_ABOUT THIS TASK_:
Retype the records exactly.

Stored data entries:
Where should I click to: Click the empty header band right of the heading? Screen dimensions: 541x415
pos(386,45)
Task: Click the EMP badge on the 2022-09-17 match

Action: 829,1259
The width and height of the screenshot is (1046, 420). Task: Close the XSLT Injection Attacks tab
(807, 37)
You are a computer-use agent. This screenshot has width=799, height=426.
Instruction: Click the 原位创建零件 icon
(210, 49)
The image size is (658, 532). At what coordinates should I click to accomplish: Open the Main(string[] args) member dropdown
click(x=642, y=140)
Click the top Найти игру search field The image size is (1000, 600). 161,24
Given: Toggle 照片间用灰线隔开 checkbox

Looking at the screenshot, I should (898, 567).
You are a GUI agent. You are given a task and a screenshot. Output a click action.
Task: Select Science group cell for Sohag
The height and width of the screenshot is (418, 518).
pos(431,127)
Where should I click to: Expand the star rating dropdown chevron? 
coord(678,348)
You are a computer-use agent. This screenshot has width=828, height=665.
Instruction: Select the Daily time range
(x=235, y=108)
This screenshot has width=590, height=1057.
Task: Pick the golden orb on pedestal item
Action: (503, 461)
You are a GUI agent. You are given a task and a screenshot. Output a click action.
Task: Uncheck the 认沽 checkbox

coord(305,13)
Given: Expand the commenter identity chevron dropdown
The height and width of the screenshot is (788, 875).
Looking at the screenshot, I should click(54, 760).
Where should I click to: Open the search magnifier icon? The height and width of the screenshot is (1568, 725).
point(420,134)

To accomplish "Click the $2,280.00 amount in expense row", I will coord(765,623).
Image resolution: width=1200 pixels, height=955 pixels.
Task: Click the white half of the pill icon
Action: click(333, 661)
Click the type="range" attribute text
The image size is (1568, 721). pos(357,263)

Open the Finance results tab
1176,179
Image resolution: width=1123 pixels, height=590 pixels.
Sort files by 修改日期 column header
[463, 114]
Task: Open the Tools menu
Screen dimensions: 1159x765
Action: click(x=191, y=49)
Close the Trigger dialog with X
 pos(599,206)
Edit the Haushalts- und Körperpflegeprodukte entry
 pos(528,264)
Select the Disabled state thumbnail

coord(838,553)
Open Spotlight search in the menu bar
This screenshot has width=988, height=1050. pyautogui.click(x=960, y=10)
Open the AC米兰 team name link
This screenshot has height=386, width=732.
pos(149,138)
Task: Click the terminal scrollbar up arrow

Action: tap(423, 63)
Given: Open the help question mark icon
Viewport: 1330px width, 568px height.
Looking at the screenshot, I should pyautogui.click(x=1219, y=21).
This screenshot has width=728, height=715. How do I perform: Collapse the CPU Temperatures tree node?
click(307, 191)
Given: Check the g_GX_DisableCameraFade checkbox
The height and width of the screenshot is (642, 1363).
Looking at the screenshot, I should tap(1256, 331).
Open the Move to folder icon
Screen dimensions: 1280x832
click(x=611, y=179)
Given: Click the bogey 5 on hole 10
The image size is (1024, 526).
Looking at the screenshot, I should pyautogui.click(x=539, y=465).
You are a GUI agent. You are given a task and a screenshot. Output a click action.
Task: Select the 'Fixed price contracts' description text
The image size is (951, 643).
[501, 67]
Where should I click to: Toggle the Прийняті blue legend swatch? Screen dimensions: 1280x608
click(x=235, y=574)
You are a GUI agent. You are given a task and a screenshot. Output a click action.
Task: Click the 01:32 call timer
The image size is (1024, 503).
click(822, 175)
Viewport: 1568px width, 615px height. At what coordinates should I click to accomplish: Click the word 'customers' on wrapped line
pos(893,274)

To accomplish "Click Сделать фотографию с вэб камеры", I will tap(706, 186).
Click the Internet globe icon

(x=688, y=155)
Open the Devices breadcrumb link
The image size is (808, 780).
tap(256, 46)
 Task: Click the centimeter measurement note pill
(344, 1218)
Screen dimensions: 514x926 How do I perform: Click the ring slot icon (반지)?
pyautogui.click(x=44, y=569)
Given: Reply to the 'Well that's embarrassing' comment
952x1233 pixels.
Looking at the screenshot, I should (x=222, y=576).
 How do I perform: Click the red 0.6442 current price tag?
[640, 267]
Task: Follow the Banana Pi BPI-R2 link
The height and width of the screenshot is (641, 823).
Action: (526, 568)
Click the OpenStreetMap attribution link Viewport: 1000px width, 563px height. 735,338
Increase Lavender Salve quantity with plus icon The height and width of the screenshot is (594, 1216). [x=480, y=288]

_RESPONSE TO THIS TASK_:
Where should I click to: Click the empty header band right of the heading? Screen dimensions: 541x415
pos(386,45)
Task: Click the EMP badge on the 2022-09-17 match

Action: 829,1259
The width and height of the screenshot is (1046, 420). Task: Close the XSLT Injection Attacks tab
(807, 37)
You are a computer-use agent. This screenshot has width=799, height=426.
Instruction: Click the 原位创建零件 icon
(210, 49)
The image size is (658, 532). At what coordinates should I click to accomplish: Open the Main(string[] args) member dropdown
click(x=642, y=140)
Click the top Найти игру search field The image size is (1000, 600). 161,24
Given: Toggle 照片间用灰线隔开 checkbox

Looking at the screenshot, I should (898, 567).
You are a GUI agent. You are given a task and a screenshot. Output a click action.
Task: Select Science group cell for Sohag
The height and width of the screenshot is (418, 518).
pos(431,127)
Where should I click to: Expand the star rating dropdown chevron? 
coord(678,348)
You are a computer-use agent. This screenshot has width=828, height=665.
Instruction: Select the Daily time range
(x=235, y=108)
This screenshot has width=590, height=1057.
Task: Pick the golden orb on pedestal item
Action: (503, 461)
You are a GUI agent. You are given a task and a screenshot. Output a click action.
Task: Uncheck the 认沽 checkbox

coord(305,13)
Given: Expand the commenter identity chevron dropdown
The height and width of the screenshot is (788, 875).
Looking at the screenshot, I should click(54, 760).
Where should I click to: Open the search magnifier icon? The height and width of the screenshot is (1568, 725).
point(420,134)

To accomplish "Click the $2,280.00 amount in expense row", I will coord(765,623).
Image resolution: width=1200 pixels, height=955 pixels.
Task: Click the white half of the pill icon
Action: click(333, 661)
Click the type="range" attribute text
The image size is (1568, 721). pos(357,263)

Open the Finance results tab
1176,179
Image resolution: width=1123 pixels, height=590 pixels.
Sort files by 修改日期 column header
[463, 114]
Task: Open the Tools menu
Screen dimensions: 1159x765
Action: click(x=191, y=49)
Close the Trigger dialog with X
 pos(599,206)
Edit the Haushalts- und Körperpflegeprodukte entry
 pos(528,264)
Select the Disabled state thumbnail

coord(838,553)
Open Spotlight search in the menu bar
This screenshot has width=988, height=1050. pyautogui.click(x=960, y=10)
Open the AC米兰 team name link
This screenshot has height=386, width=732.
pos(149,138)
Task: Click the terminal scrollbar up arrow

Action: tap(423, 63)
Given: Open the help question mark icon
Viewport: 1330px width, 568px height.
Looking at the screenshot, I should pyautogui.click(x=1219, y=21).
This screenshot has width=728, height=715. How do I perform: Collapse the CPU Temperatures tree node?
click(307, 191)
Given: Check the g_GX_DisableCameraFade checkbox
The height and width of the screenshot is (642, 1363).
Looking at the screenshot, I should tap(1256, 331).
Open the Move to folder icon
Screen dimensions: 1280x832
click(x=611, y=179)
Given: Click the bogey 5 on hole 10
The image size is (1024, 526).
Looking at the screenshot, I should pyautogui.click(x=539, y=465).
You are a GUI agent. You are given a task and a screenshot. Output a click action.
Task: Select the 'Fixed price contracts' description text
The image size is (951, 643).
[501, 67]
Where should I click to: Toggle the Прийняті blue legend swatch? Screen dimensions: 1280x608
click(x=235, y=574)
You are a GUI agent. You are given a task and a screenshot. Output a click action.
Task: Click the 01:32 call timer
The image size is (1024, 503).
click(822, 175)
Viewport: 1568px width, 615px height. At what coordinates should I click to accomplish: Click the word 'customers' on wrapped line
pos(893,274)

To accomplish "Click Сделать фотографию с вэб камеры", I will tap(706, 186).
Click the Internet globe icon

(x=688, y=155)
Open the Devices breadcrumb link
The image size is (808, 780).
tap(256, 46)
 Task: Click the centimeter measurement note pill
(344, 1218)
Screen dimensions: 514x926 How do I perform: Click the ring slot icon (반지)?
pyautogui.click(x=44, y=569)
Given: Reply to the 'Well that's embarrassing' comment
952x1233 pixels.
Looking at the screenshot, I should (x=222, y=576).
 How do I perform: Click the red 0.6442 current price tag?
[640, 267]
Task: Follow the Banana Pi BPI-R2 link
The height and width of the screenshot is (641, 823).
Action: (526, 568)
Click the OpenStreetMap attribution link Viewport: 1000px width, 563px height. 735,338
Increase Lavender Salve quantity with plus icon The height and width of the screenshot is (594, 1216). [x=480, y=288]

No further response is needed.